Sometimes, the need to categorise people limits their achievements and contributions to the world at large. Take for instance, the act of describing Vandana Shiva as a person in agriculture. Though her work is linked intensely to the soil (much like a farmer’s life), she is so much more as well. Her work in seed freedom, bioethics, climate security and women’s empowerment has made her a powerhouse and a powerful voice in the domain of agriculture and allied fields not just in India but all over the world as well.
She studied physics, philosophy, the philosophy of physics and did stellar work in linking technology, ecology, environmental science, nutrition, genetic engineering and various other disciplines. What makes her so relevant is the fact that she has worked with grassroots agencies, farmers and organisations to build a treasure trove of wisdom into almost all things agriculture.
What makes her famous?
When you research Vandana Shiva, almost all references highlight her activism. Whether it is her opposition to the The Green Revolution or her support for seed freedom, Shiva is a voice to reckon with.
Take for instance, her criticism of the World Trade Organisation (WTO) rules of free trade as detailed in Trade Related Intellectual Property Rights (TRIPs). In her website, Navdanya, she argues against TRIPs and for seed freedom by saying, “A patent on seed implies that a farmer saving seed is an “intellectual property thief ”. But it means more. A system in which seed has become a corporate monopoly, a system in which a few companies control the seed supply is in effect a system of slavery for farmers. Where the freedom of seed disappears, the freedom of farmers disappears.”

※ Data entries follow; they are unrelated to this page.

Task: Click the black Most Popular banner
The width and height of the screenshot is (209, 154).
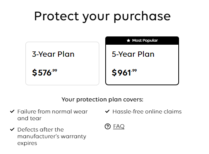Action: tap(142, 41)
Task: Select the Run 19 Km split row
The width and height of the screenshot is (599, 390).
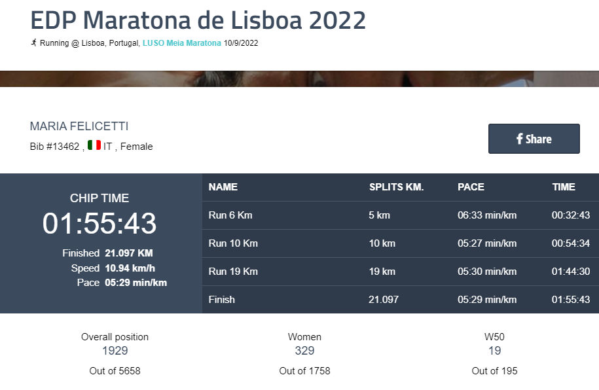Action: coord(400,272)
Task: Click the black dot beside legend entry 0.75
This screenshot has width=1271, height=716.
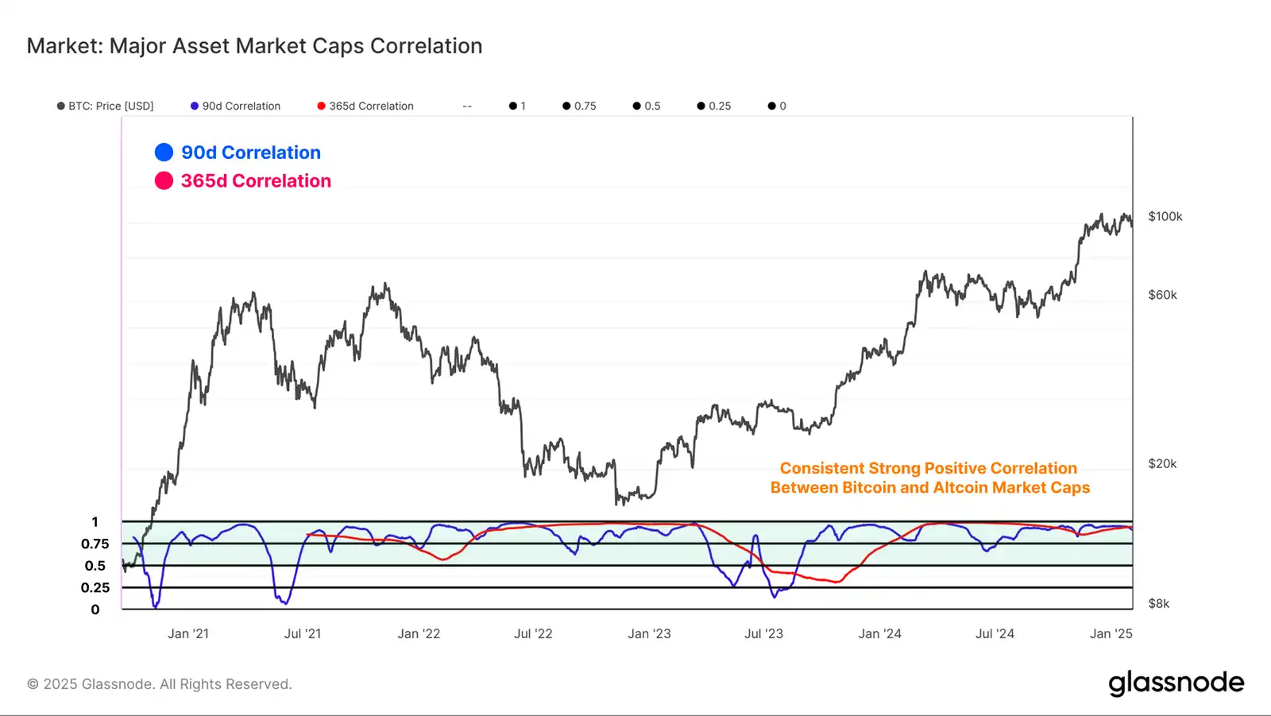Action: [566, 106]
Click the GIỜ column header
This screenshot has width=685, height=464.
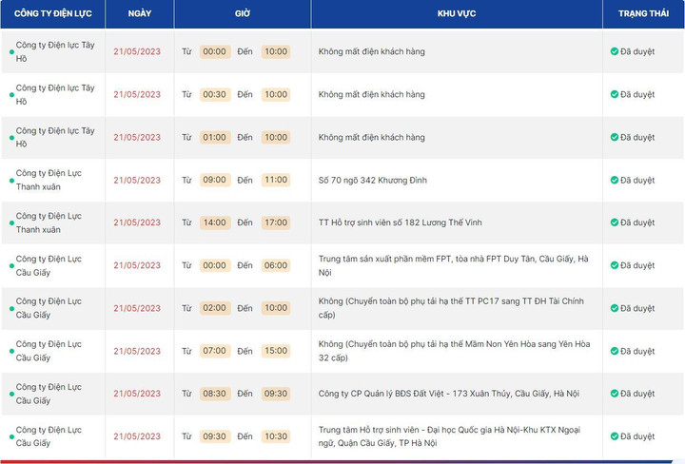243,14
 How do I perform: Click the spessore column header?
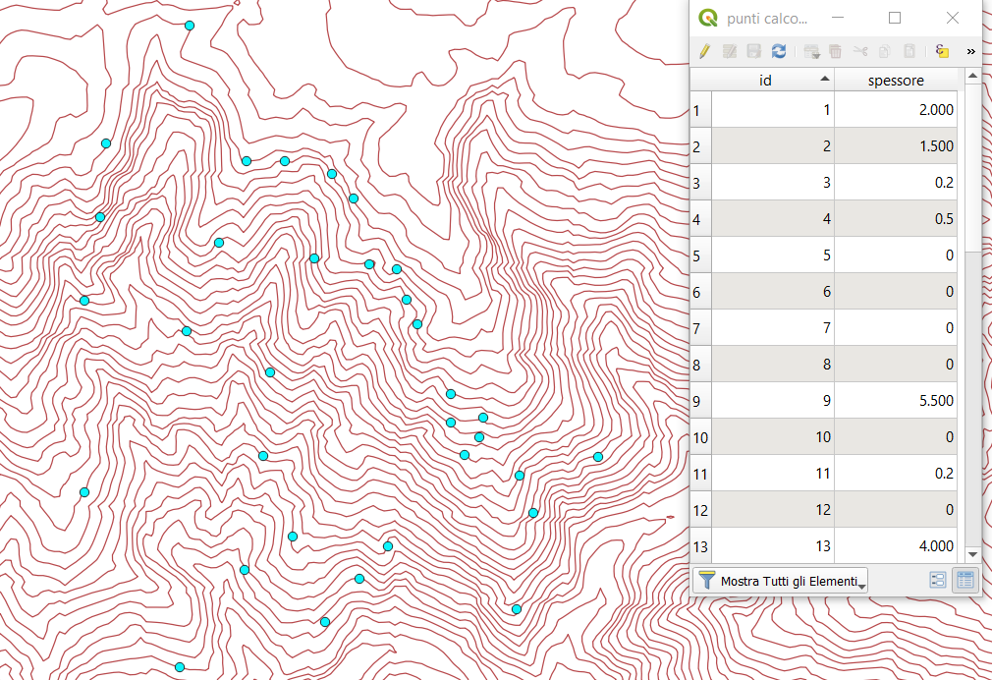[896, 81]
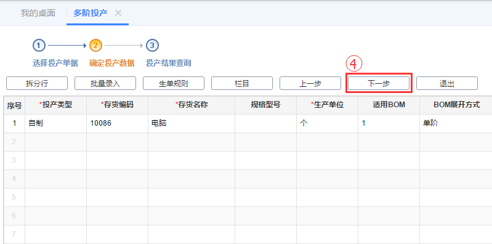Select 投产类型 cell showing 自制
Viewport: 492px width, 244px height.
pyautogui.click(x=56, y=123)
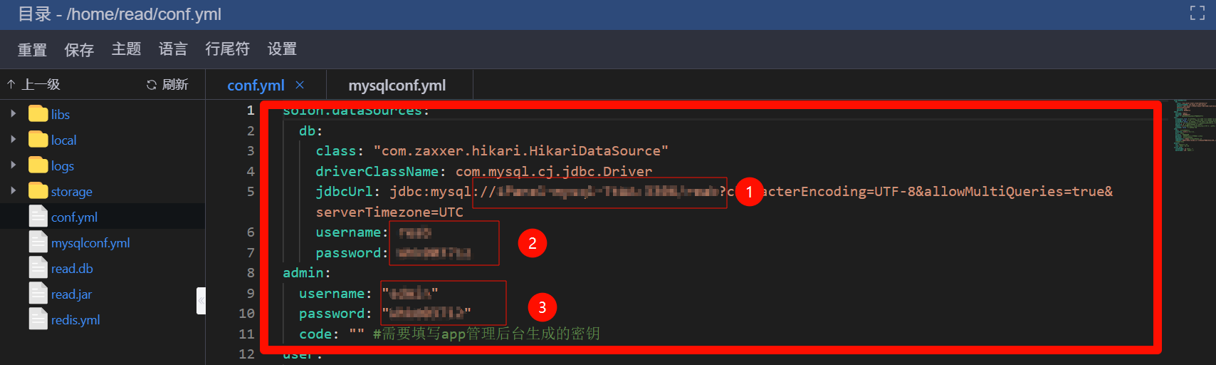Click the libs folder icon
Image resolution: width=1216 pixels, height=365 pixels.
coord(38,114)
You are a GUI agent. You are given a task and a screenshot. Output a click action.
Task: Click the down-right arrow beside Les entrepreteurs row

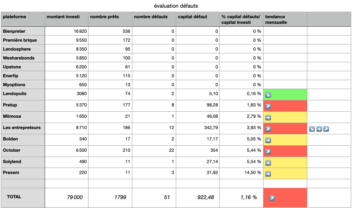point(312,129)
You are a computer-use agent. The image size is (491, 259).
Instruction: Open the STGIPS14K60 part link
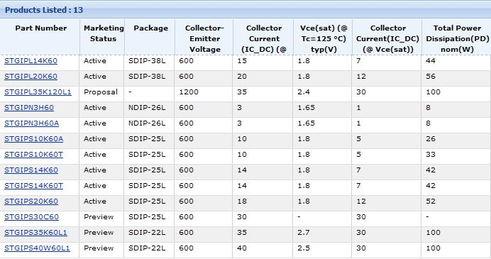coord(31,170)
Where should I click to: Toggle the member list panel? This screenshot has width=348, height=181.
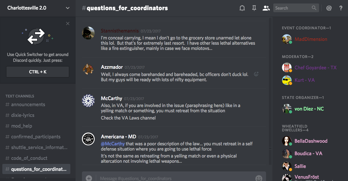pos(266,8)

Navdanya goes on to say that the Green Revolution caused the destruction of diversity.
Yes, there can be many arguments for and against every statement made by every farmer. But think about this as well - how can systems force farmers to capitulate to corporations which then go on to control seeds and biodiversity - the very building blocks of crops?
Influence of work
Shiva’s influence in the universe of agriculture is apparent with the longevity of her involvement in various facets of life. For more than 3 decades, Navdanya; a movement she founded for Earth Democracy; has worked with local communities in the Himalayas to nurture local biodiversity.
She also founded the Research Foundation for Science,Technology and Ecology in 1982. This Foundation focuses on preserving agriculture heritage in India by promoting sustainable practices and establishing seed banks.
Another aspect of Shiva’s work is her focus on putting women in the centre of ecology & agriculture. As a significant leader in ecofeminism, Shiva makes a profound statement from a simple truth - most farmers of the world are women and women grow food for nourishment and health and not as commodities. Therefore, food sovereignty is even more relevant for women.
Her continued fight against ‘food totalitarianism’ and biodiversity has won her many awards such as the Sydney Peace Prize, the Right Livelihood Award, and Earth Day International Award to name just a few.
Small wonder then that Vandana Shiva has been called the ‘Gandhi of Grain’ and a fearless warrior against big agriculture.